太陽光発電設備の設置は5カ所目で、既に同1000キロワット規模の発電設備などを持つ。今回は発電効率を上げるために両面発電パネルを採用し、曇天時でも発電できる体制を整えた。電力は東京電力ホールディングスに売電する。新設備では年間3800万円の売電計画を立てる。

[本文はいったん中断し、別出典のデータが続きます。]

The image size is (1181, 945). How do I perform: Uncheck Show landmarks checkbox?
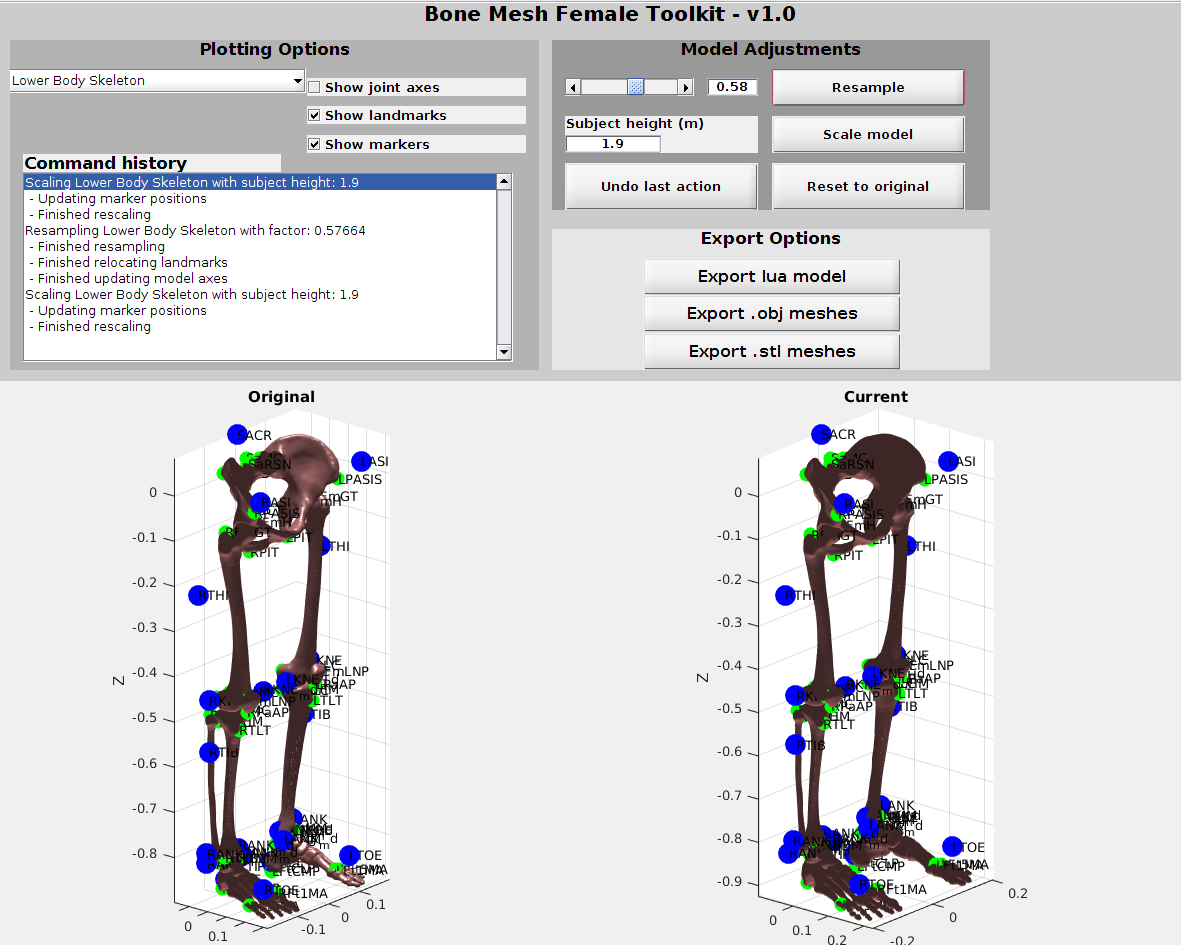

売電事業には2013年に参入した。吉藤運送が茨城県内に所有していた土地に、太陽光発電設備を設置したいと借用の問い合わせがあったことがきっかけ。吉藤社長は「当時は太陽光発電に興味がなかったが、自分で調べて魅力的な事業だと気付いた」と振り返る。
その後、再生可能エネルギー固定価格買取制度(FIT)を利用して設備を整えてきた。23年には県内自社倉庫の屋根にも設置し、規模を拡大してきた。
吉藤運送は鹿島臨海工業地帯に関連した鉄やガラス材、産業機械や建築資材などを運ぶ運送事業を軸に、倉庫事業も展開する。従業員は約45人。近年は顧客の業界再編による仕事量の変動や、政府の補助金縮小で段階的に値上がりを続けるガソリン価格の影響を大きく受けている。吉藤社長は「持続可能な経営モデルにしたい」と強調する。
発電設備の新設には、商工中金水戸支店が融資したグリーンローン2億8200万円を活用した。